Write out each of the rows below word for word.
--- begin AVAILABLE RECORDS ---
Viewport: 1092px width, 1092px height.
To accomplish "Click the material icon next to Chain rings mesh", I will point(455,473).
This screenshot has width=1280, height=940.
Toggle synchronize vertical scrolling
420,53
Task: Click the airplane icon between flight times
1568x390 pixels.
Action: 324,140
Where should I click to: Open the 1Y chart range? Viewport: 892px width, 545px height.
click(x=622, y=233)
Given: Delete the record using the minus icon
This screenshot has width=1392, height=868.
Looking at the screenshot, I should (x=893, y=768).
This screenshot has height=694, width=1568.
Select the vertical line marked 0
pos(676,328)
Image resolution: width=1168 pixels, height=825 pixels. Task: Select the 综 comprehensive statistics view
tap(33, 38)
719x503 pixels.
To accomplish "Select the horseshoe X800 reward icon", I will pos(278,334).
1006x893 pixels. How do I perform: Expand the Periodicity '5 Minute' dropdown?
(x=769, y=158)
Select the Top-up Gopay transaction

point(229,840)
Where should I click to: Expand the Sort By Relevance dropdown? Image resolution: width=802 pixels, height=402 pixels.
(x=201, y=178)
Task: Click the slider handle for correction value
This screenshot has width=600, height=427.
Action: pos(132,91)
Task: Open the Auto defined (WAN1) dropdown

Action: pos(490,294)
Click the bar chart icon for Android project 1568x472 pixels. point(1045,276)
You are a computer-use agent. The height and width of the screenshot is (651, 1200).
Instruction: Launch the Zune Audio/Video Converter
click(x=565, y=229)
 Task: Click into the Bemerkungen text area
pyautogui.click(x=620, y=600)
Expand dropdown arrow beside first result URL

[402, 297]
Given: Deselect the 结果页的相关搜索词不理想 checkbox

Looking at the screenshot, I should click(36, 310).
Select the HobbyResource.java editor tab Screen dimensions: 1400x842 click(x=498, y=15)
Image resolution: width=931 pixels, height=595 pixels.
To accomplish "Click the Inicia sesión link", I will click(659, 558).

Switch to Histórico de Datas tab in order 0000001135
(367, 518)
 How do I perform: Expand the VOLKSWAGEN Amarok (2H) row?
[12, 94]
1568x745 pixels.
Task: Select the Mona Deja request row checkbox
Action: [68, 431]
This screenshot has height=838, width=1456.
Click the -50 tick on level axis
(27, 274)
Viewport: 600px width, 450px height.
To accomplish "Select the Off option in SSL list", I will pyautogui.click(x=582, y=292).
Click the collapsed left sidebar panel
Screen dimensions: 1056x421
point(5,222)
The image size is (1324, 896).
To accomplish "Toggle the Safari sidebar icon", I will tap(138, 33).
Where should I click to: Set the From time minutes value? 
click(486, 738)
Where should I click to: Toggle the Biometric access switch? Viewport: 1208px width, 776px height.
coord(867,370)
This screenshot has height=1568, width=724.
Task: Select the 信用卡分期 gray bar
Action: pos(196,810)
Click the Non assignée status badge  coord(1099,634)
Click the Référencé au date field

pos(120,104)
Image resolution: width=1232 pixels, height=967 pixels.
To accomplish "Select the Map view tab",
--- end AVAILABLE RECORDS ---
[ANSWER TO THIS TASK]
Viewport: 1092px width, 1092px height.
To accomplish "Click the material icon next to Chain rings mesh", I will point(455,473).
This screenshot has width=1280, height=940.
Toggle synchronize vertical scrolling
420,53
Task: Click the airplane icon between flight times
1568x390 pixels.
Action: 324,140
Where should I click to: Open the 1Y chart range? Viewport: 892px width, 545px height.
click(x=622, y=233)
Given: Delete the record using the minus icon
This screenshot has width=1392, height=868.
Looking at the screenshot, I should (x=893, y=768).
This screenshot has height=694, width=1568.
Select the vertical line marked 0
pos(676,328)
Image resolution: width=1168 pixels, height=825 pixels. Task: Select the 综 comprehensive statistics view
tap(33, 38)
719x503 pixels.
To accomplish "Select the horseshoe X800 reward icon", I will pos(278,334).
1006x893 pixels. How do I perform: Expand the Periodicity '5 Minute' dropdown?
(x=769, y=158)
Select the Top-up Gopay transaction

point(229,840)
Where should I click to: Expand the Sort By Relevance dropdown? Image resolution: width=802 pixels, height=402 pixels.
(x=201, y=178)
Task: Click the slider handle for correction value
This screenshot has width=600, height=427.
Action: pos(132,91)
Task: Open the Auto defined (WAN1) dropdown

Action: pos(490,294)
Click the bar chart icon for Android project 1568x472 pixels. point(1045,276)
You are a computer-use agent. The height and width of the screenshot is (651, 1200).
Instruction: Launch the Zune Audio/Video Converter
click(x=565, y=229)
 Task: Click into the Bemerkungen text area
pyautogui.click(x=620, y=600)
Expand dropdown arrow beside first result URL

[402, 297]
Given: Deselect the 结果页的相关搜索词不理想 checkbox

Looking at the screenshot, I should click(36, 310).
Select the HobbyResource.java editor tab Screen dimensions: 1400x842 click(x=498, y=15)
Image resolution: width=931 pixels, height=595 pixels.
To accomplish "Click the Inicia sesión link", I will click(659, 558).

Switch to Histórico de Datas tab in order 0000001135
(367, 518)
 How do I perform: Expand the VOLKSWAGEN Amarok (2H) row?
[12, 94]
1568x745 pixels.
Task: Select the Mona Deja request row checkbox
Action: [68, 431]
This screenshot has height=838, width=1456.
Click the -50 tick on level axis
(27, 274)
Viewport: 600px width, 450px height.
To accomplish "Select the Off option in SSL list", I will pyautogui.click(x=582, y=292).
Click the collapsed left sidebar panel
Screen dimensions: 1056x421
point(5,222)
The image size is (1324, 896).
To accomplish "Toggle the Safari sidebar icon", I will tap(138, 33).
Where should I click to: Set the From time minutes value? 
click(486, 738)
Where should I click to: Toggle the Biometric access switch? Viewport: 1208px width, 776px height.
coord(867,370)
This screenshot has height=1568, width=724.
Task: Select the 信用卡分期 gray bar
Action: pos(196,810)
Click the Non assignée status badge  coord(1099,634)
Click the Référencé au date field

pos(120,104)
Image resolution: width=1232 pixels, height=967 pixels.
To accomplish "Select the Map view tab",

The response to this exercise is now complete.